Malgré l’existence des institutions démocratique et républicaine enclines à favoriser la bonne gouvernance, le pays sombre. La corruption s’érige en système. Aucune élection depuis 8 ans.
La constitution continue d’être l’objet de violations systématiques. Les partis politiques qui ont aussi un rôle à jouer dans l’établissement de l’État de droit, beaucoup de leurs leaders sont soupçonnés de corruption et sont du même coup l’objet de nombreuses sanctions internationales. Ces dernières sont aussi étendues à quelques personnalités relevant du monde des affaires, bref de la société civile. De là, nous sommes en droit d’affirmer que nous assistons à une crise sans précédent de l’État de droit en Haïti.
Inéluctablement, cette crise multiforme qui sévit depuis trop longtemps en Haïti se révèle lourde en termes de défis liés à l’instauration d’État de droit et est marquée par des difficultés persistantes entravant la gouvernance démocratique du pays.
La question sécuritaire et de l’impunité est l’un des principaux obstacles à la construction de l’État de droit en Haïti. La crise sécuritaire, a pour sa part, des conséquences dévastatrices sur la sécurité des personnes et des biens, alors que la lutte contre l’impunité demeure largement inefficace.
Ces problèmes ont sapé la confiance des citoyens dans les institutions et fragilisent davantage l’État de droit.
L’inadéquation entre les prescrits constitutionnels et la pratique observée dans la gouvernance du pays reste également un défi majeur dans la difficile trajectoire de l’État de droit en Haïti.

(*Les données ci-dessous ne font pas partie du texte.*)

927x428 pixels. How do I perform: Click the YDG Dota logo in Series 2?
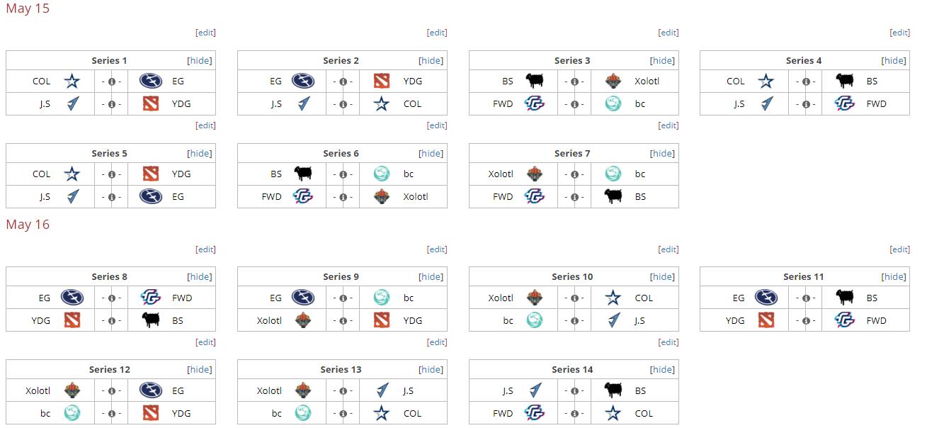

Outre tout cela, il est à déceler la non tenue des élections depuis huit (8) ans dans le pays et celles-ci quand elles parviennent à se tenir sont toujours chaotiques, compromettant ainsi la légitimité du système démocratique et le plein exercice de la démocratie.
Des institutions sont certes prévues par la constitution de 1987 amendée, mais restent incapables de remplir leur rôle de garant de l’exercice de l’État de droit.
À quoi sert une norme dans une société si elle n’est pas effective ? A quoi sert-elle si les institutions qui sont appelées à la faire appliquer sont dysfonctionnelles ou tout simplement inexistantes ?
Le principe de la hiérarchie des normes étant un élément crucial de l’État de droit n’est-il pas heurté quant à son application dans notre fonctionnement en tant qu’institution démocratique ?
Nous avons beau avoir des institutions qui sont prévues au niveau de la constitution et celles-ci sont de manière évidente apte à assurer le jeu de l’État de droit et de la démocratie. Cependant, l’insouciance ou le manque de vision empêche soit leur effectivité soit leur mise en place.
Fort de toutes ces considérations, le constat est que le chemin vers la consolidation de l’État de droit en Haïti est long et difficile, mais il est essentiel pour l’avenir du pays. Car il est temps de reconstruire l’État haïtien en passant par le renforcement des institutions qui met en exergue la justice constitutionnelle, consistant à harmoniser les actions assorties de la gestion de la chose publique avec les prescrits de la Constitution, tel que le prescrit Millard (2004) dans son texte « L’État de droit, idéologie contemporaine de la démocratie ». Et par là, Haïti peut ouvrir de nouvelles perspectives pour un développement durable et une société juste et équitable.